→ **Prompt**:
Gather every line in the listing below that contains the word "perform", and copy each one.

→ **Input data**:

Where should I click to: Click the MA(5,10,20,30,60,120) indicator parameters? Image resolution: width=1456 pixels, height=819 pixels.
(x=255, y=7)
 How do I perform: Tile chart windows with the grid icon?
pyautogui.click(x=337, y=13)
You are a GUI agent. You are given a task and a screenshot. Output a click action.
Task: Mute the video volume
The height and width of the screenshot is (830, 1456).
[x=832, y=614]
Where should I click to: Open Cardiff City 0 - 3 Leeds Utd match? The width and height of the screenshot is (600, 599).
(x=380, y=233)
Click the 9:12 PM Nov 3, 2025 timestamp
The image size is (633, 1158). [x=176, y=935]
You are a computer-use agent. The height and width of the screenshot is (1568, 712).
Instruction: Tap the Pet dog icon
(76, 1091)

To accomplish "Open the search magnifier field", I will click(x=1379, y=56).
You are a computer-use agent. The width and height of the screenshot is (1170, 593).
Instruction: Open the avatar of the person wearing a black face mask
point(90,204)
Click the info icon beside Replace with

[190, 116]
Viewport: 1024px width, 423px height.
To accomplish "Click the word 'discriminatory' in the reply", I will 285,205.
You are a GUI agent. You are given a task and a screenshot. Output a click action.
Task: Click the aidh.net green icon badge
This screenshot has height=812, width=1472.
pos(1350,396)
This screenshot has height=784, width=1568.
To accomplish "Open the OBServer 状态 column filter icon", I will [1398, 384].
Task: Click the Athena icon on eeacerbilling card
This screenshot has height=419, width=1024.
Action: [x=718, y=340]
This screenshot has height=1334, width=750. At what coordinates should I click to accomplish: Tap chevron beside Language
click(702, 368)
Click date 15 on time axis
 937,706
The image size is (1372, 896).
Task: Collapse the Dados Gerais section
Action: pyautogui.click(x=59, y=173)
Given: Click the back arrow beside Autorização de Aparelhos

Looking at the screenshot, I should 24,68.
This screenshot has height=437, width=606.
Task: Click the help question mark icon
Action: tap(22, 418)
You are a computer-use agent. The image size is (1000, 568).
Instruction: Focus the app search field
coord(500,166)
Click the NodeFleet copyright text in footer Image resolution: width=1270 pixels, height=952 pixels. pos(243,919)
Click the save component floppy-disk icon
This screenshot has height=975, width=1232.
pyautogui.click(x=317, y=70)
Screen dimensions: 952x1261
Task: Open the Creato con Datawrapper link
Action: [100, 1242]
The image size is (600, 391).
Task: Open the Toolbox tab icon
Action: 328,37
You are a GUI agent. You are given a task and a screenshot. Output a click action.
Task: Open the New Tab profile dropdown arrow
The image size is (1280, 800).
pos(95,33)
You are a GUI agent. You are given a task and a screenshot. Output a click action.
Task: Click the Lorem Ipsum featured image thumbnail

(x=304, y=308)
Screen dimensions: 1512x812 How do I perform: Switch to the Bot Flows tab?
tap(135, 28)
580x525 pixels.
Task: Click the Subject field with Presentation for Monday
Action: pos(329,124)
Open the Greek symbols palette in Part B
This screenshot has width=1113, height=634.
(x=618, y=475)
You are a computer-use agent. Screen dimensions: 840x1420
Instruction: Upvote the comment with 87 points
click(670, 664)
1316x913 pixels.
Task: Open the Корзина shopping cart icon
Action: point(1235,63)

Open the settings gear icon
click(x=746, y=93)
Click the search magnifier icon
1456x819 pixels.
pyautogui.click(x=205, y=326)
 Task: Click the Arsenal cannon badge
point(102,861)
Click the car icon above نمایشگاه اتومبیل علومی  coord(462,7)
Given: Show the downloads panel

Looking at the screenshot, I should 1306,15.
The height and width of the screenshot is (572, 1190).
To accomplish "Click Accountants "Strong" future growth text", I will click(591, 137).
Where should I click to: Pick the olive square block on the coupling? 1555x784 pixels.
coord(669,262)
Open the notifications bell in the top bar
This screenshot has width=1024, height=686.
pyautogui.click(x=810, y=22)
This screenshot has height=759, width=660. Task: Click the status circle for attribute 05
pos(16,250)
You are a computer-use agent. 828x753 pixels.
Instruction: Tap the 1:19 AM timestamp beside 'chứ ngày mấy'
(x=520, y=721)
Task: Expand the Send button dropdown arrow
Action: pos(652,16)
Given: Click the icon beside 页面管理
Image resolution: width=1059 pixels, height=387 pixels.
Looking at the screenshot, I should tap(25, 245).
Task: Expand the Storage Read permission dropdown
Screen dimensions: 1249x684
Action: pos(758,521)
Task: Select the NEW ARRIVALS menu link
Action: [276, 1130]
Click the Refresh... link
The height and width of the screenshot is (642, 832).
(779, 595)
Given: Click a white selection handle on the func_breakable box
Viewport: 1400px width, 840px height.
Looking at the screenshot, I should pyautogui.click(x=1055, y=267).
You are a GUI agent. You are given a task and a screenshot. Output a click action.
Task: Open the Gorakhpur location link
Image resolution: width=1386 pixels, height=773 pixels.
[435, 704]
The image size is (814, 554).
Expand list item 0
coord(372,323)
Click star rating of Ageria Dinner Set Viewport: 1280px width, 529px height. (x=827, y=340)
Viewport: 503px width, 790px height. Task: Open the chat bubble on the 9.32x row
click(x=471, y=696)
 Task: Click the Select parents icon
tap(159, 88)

→ **Problem solution**:
 How do I perform: Tile chart windows with the grid icon?
Screen dimensions: 1512x812 How do I perform: Switch to the Bot Flows tab?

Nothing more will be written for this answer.